WHAT THE EXERCISE ASKS: Write out word for word the part of the forum thread between "16 messages over" and "put it mildly.", inclusive.

TEXT PROVIDED:
— START —

16 messages over 2 pages: 1 2 Next >>
lichtrausch Triglot Senior Member United States Joined 5949 days ago 525 posts - 1072 votes Speaks: English*, German, Japanese Studies: Korean, Mandarin
| Message 1 of 16 07 May 2013 at 2:37am | IP Logged |
Or so this new study claims. I'm skeptical to put it mildly.
news article
study
3 persons have voted this message useful
| Volte Tetraglot Senior Member Switzerland Joined 6428 days ago 4474 posts - 6726 votes Speaks: English*, Esperanto, German, Italian Studies: French, Finnish, Mandarin, Japanese
| Message 2 of 16 07 May 2013 at 9:17am | IP Logged |
The news article is utterly unconvincing, but the paper is interesting, whether or not it's correct... and it's safe to say it isn't.
Edited by Volte on 09 May 2013 at 6:05pm
2 persons have voted this message useful
| patrickwilken Senior Member Germany radiant-flux.net Joined 4522 days ago 1546 posts - 3200 votes Studies: German
| Message 3 of 16 07 May 2013 at 12:01pm | IP Logged |
I found the paper really interesting (didn't read the news report).

— END —

DATA EXCERPT:

— START —

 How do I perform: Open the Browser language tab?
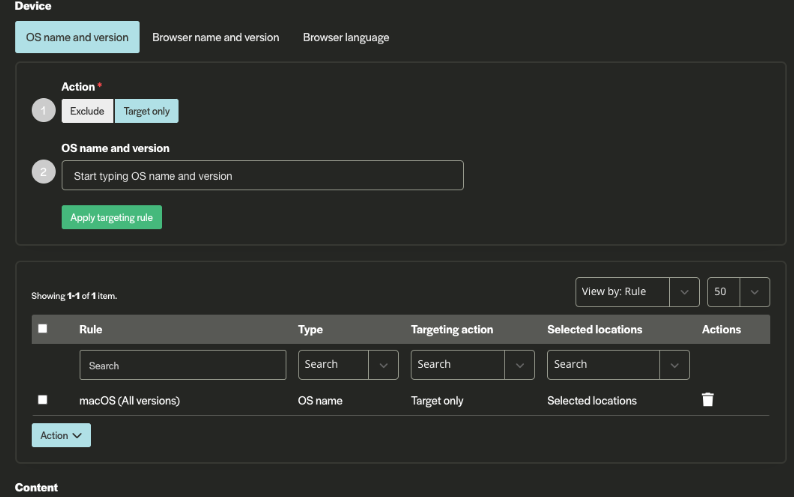coord(346,37)
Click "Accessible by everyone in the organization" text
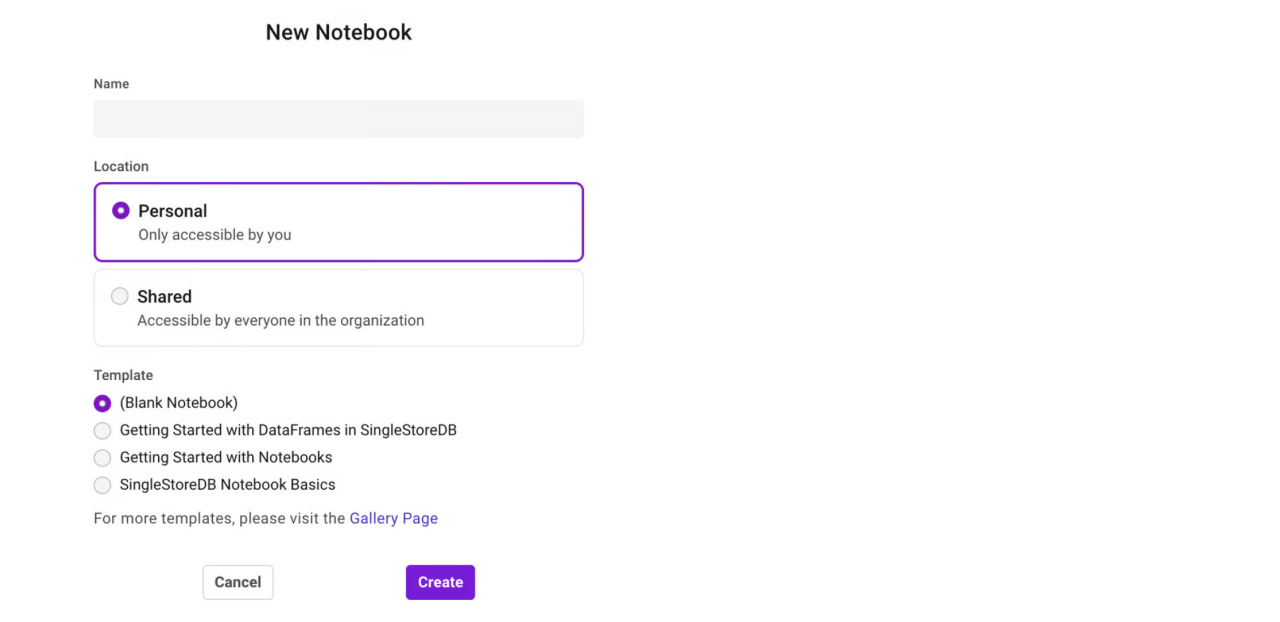The height and width of the screenshot is (622, 1280). [280, 320]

— END —

OUTPUT:
16 messages over 2 pages: 1 2 Next >>
lichtrausch Triglot Senior Member United States Joined 5949 days ago 525 posts - 1072 votes Speaks: English*, German, Japanese Studies: Korean, Mandarin
| Message 1 of 16 07 May 2013 at 2:37am | IP Logged |
Or so this new study claims. I'm skeptical to put it mildly.